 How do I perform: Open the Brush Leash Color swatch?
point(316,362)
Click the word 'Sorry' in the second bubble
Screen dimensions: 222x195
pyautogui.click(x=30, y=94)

□ □ □ □

Required action — Give back the data exactly.

Output —
 How do I perform: Open the Brush Leash Color swatch?
point(316,362)
Click the word 'Sorry' in the second bubble
Screen dimensions: 222x195
pyautogui.click(x=30, y=94)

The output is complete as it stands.